WORK TO COMPLETE: Exact copy, no pictures: repeat the data that follows.

PROVIDED ENTRIES:
# # # #
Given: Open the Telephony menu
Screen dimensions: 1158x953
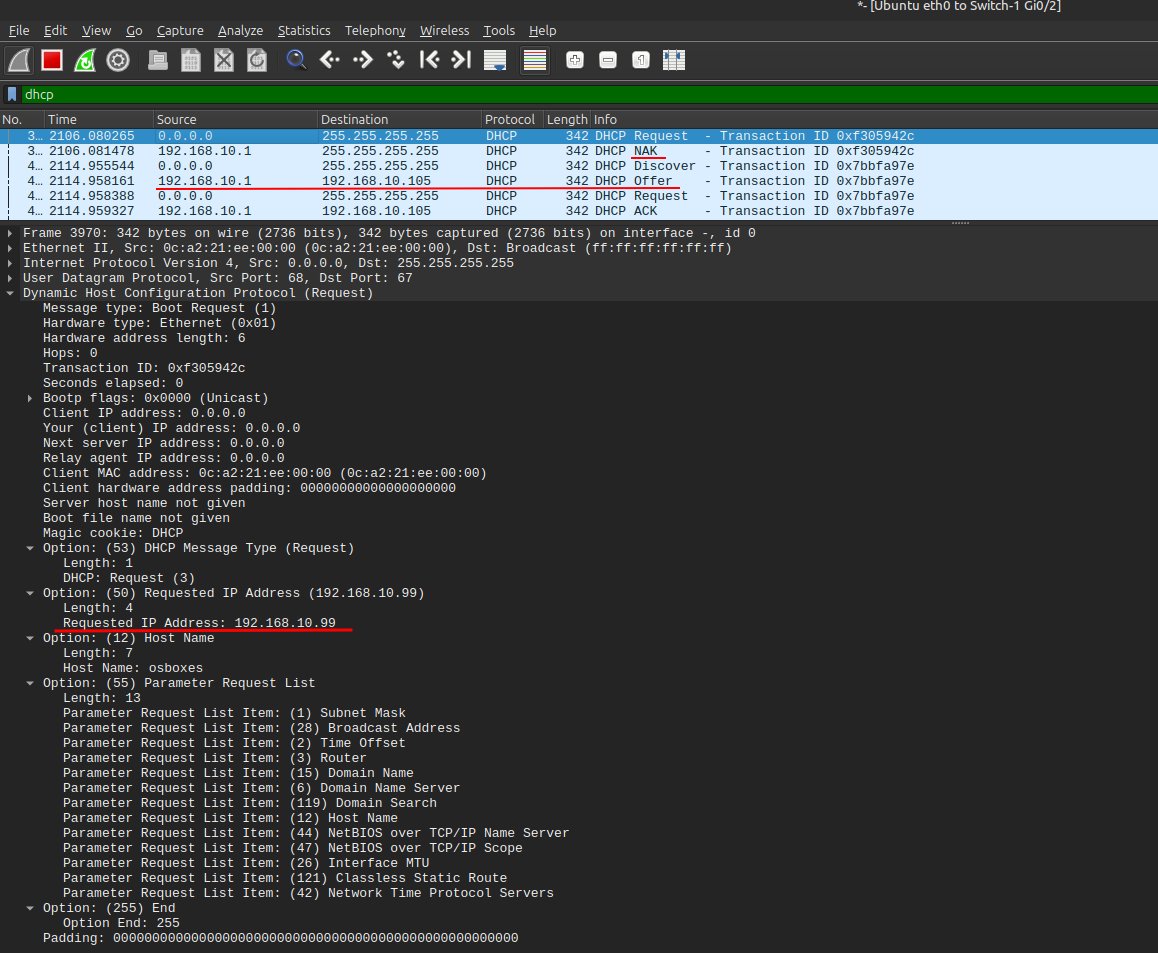Looking at the screenshot, I should [x=375, y=30].
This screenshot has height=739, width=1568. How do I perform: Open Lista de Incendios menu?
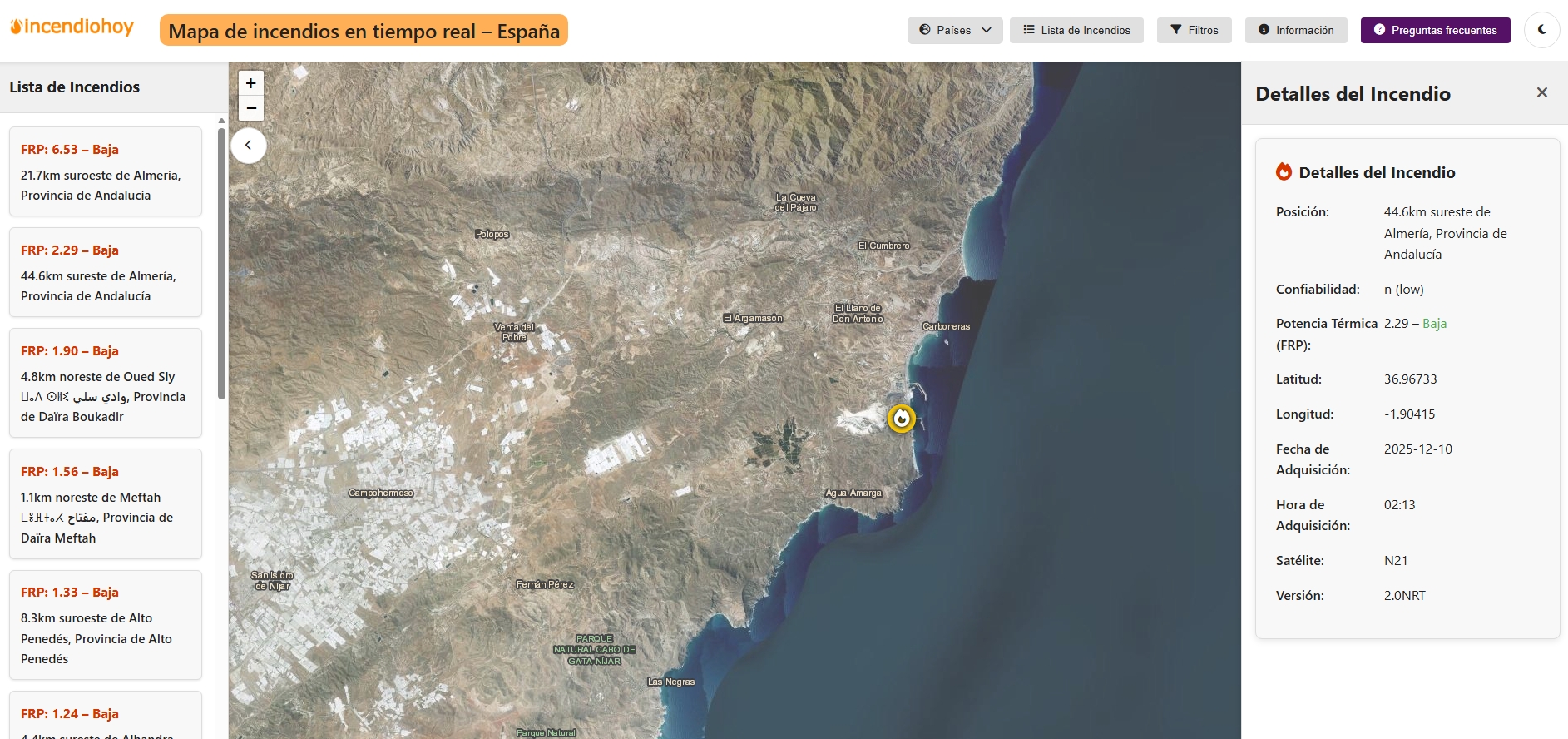1076,30
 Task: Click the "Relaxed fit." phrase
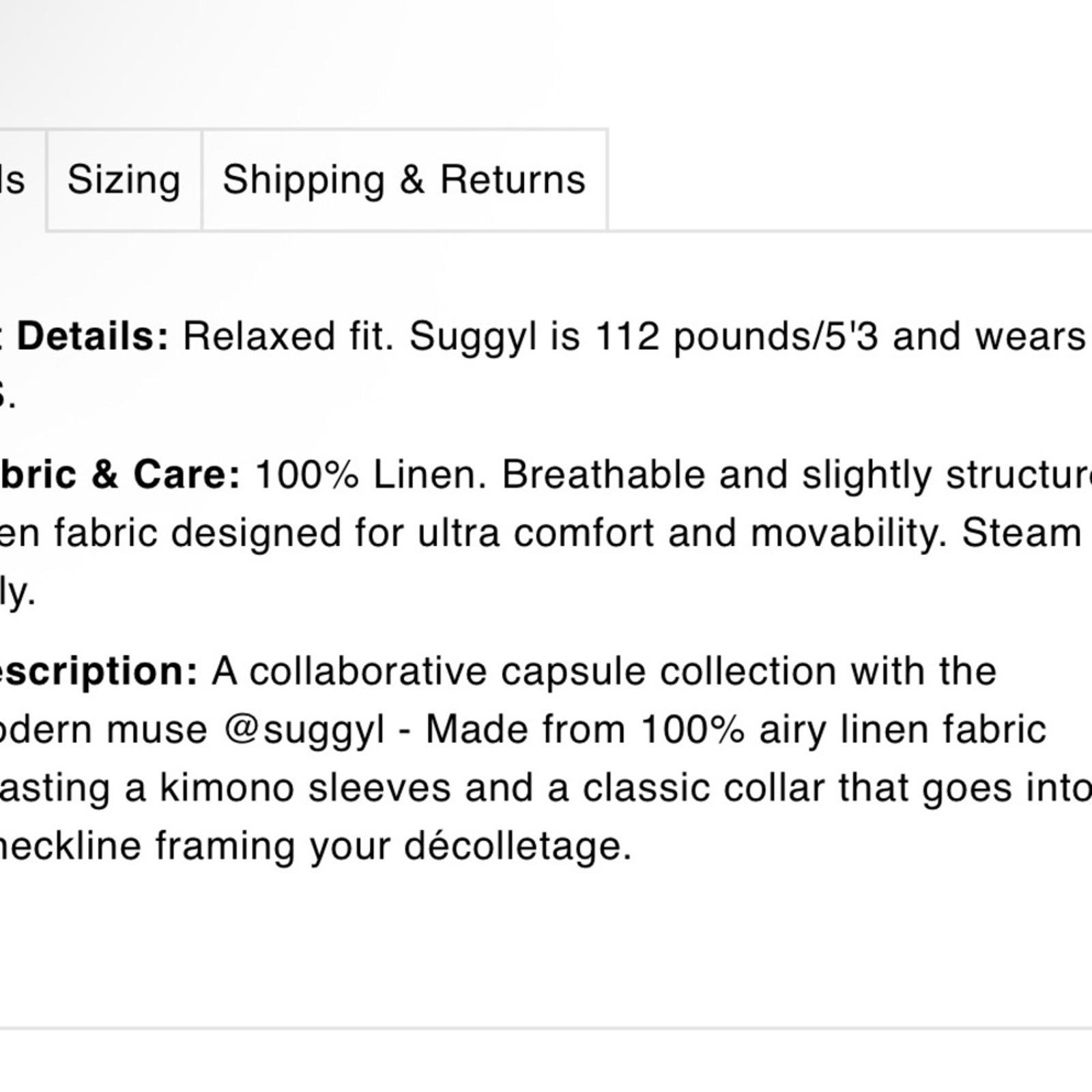289,336
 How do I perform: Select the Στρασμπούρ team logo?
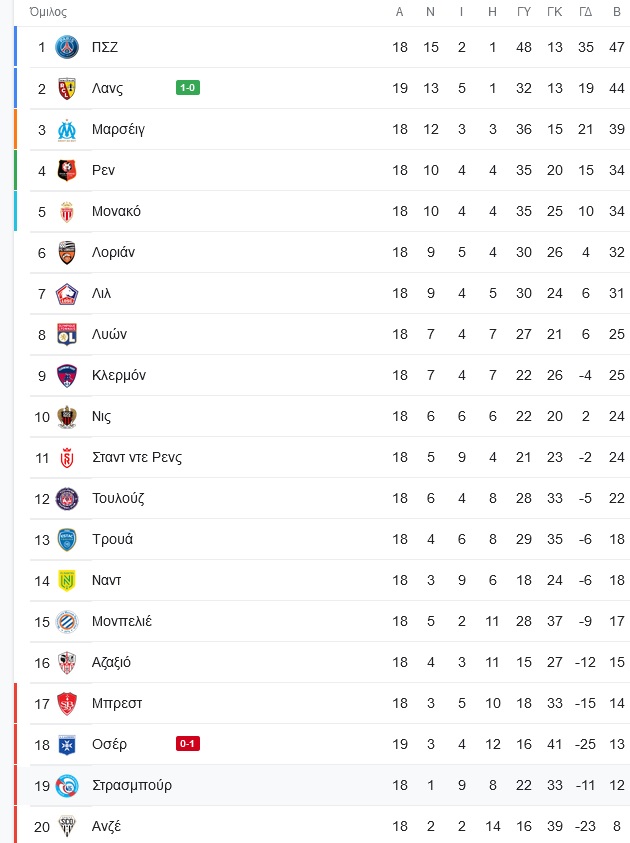tap(67, 785)
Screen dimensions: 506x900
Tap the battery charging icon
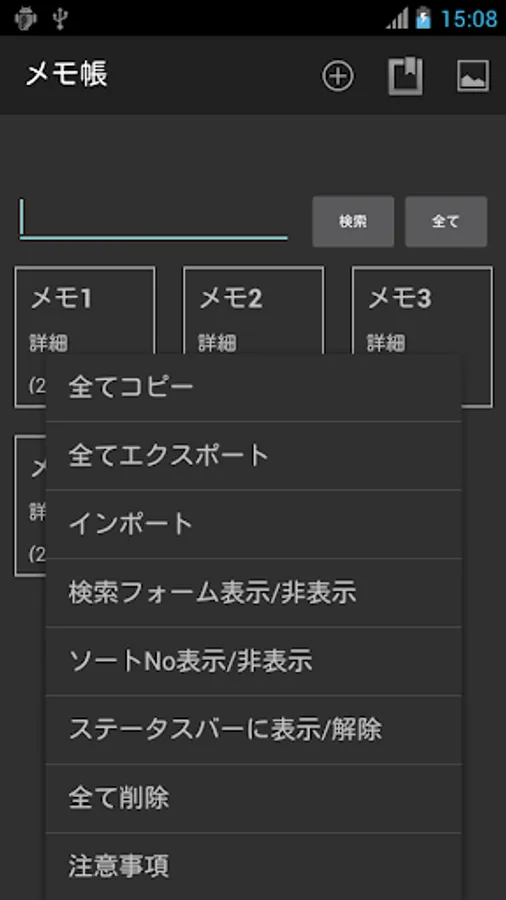point(423,18)
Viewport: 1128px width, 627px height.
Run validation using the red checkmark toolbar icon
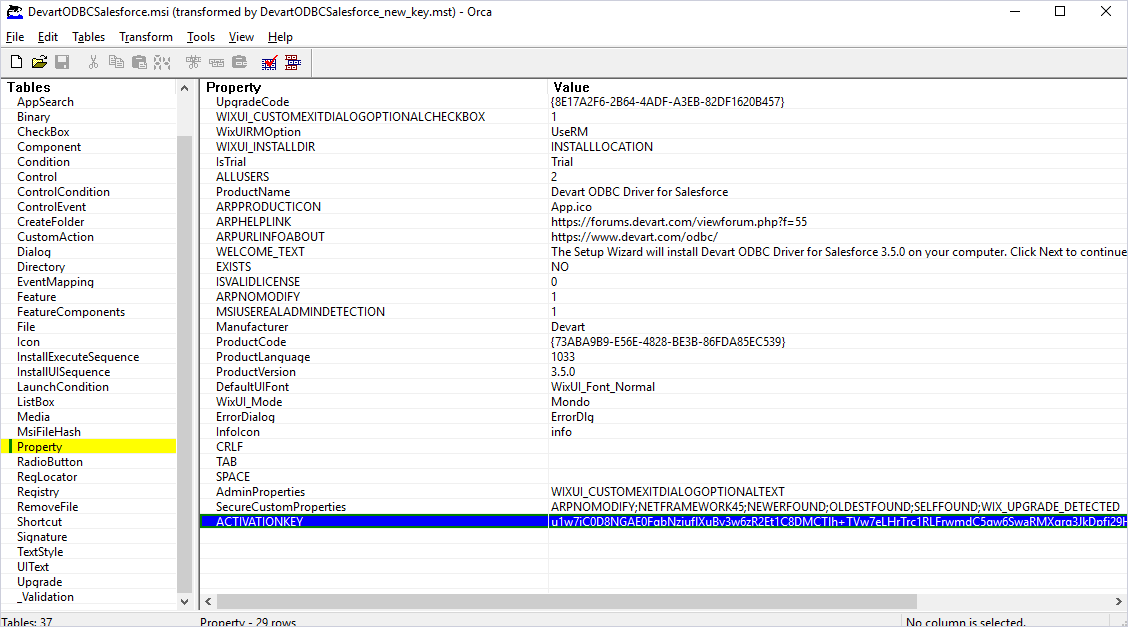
# # # #
RESPONSE BELOW:
Given: Open the Telephony menu
Screen dimensions: 1158x953
Looking at the screenshot, I should [x=375, y=30].
This screenshot has height=739, width=1568. How do I perform: Open Lista de Incendios menu?
1076,30
 Task: Click the "Relaxed fit." phrase
289,336
 How do I perform: Select the Στρασμπούρ team logo?
tap(67, 785)
Screen dimensions: 506x900
Tap the battery charging icon
point(423,18)
Viewport: 1128px width, 627px height.
Run validation using the red checkmark toolbar icon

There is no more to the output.